OpenRefine Lessons for Digital Humanities

Basic OpenRefine functions II:

Overview

Teaching: 20 min
Exercises: 40 min
Questions
  • How do I edit my data based on filters and facets?
  • How do I use transformations to programmatically edit my data?
  • How do I use GREL, the General Refine Expression Language?
  • How do I save and reuse a set of operations for use in subsequent projects?
  • What are the data formats supported by OpenRefine and why should I care?
Objectives
  • Introduce common transformations
  • Introduce GREL, the General Refine Expression Language
  • Explain how to write one's own transformations using GREL
  • Explain how to use Undo and Redo to retrace ones' steps
  • Explain how to use Extract and Apply to reuse a set of operations
  • Introduce data formats
  • Introduce Boolean values and arrays, and how to run transformations based on them

Transforming data

Introducing Transformations

Through facets, filters and clusters OpenRefine offers relatively straightforward ways of getting an overview of your data, and making changes where you want to standardise terms used to a common set of values.
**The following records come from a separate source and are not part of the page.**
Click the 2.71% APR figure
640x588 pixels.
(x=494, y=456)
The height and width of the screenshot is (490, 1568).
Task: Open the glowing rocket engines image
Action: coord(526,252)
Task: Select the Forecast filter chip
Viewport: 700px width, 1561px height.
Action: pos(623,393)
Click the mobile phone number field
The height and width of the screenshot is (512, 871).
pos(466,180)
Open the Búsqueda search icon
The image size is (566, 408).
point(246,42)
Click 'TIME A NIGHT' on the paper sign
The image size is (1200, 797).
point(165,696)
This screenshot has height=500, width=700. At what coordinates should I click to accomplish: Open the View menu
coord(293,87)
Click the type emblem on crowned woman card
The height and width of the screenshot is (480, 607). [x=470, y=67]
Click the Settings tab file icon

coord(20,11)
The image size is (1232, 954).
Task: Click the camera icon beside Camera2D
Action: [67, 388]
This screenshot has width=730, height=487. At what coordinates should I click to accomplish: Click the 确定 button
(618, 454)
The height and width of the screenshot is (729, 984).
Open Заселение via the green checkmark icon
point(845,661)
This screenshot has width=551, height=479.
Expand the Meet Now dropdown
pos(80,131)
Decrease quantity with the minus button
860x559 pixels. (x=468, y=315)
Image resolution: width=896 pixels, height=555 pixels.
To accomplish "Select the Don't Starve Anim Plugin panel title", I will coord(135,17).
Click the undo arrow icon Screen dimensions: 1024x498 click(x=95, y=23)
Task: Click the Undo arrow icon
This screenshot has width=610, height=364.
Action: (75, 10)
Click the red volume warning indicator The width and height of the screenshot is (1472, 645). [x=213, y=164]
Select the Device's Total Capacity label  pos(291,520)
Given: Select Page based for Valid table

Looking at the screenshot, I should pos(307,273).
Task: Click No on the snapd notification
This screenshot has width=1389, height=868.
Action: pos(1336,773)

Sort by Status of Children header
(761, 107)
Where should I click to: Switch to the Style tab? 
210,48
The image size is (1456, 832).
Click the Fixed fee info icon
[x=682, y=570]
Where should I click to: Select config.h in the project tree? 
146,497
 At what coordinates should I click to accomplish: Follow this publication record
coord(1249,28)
However, sometimes there will be changes you want to make to the data that cannot be achieved in this way. Such types of changes include:

To support this type of activity OpenRefine supports ‘Transformations’ which are ways of manipulating data in columns. Transformations are normally written in a special language called ‘GREL’ (Google Refine Expression Language). To some extent GREL expressions are similar to Excel Formula, although they tend to focus on text manipulations rather than numeric functions.

Full documentation for the GREL is available at https://github.com/OpenRefine/OpenRefine/wiki/Google-refine-expression-language. This tutorial covers only a small subset of the commands available.

Common transformations

Some transformations are used regularly and are accessible directly through menu options, without having to type them directly.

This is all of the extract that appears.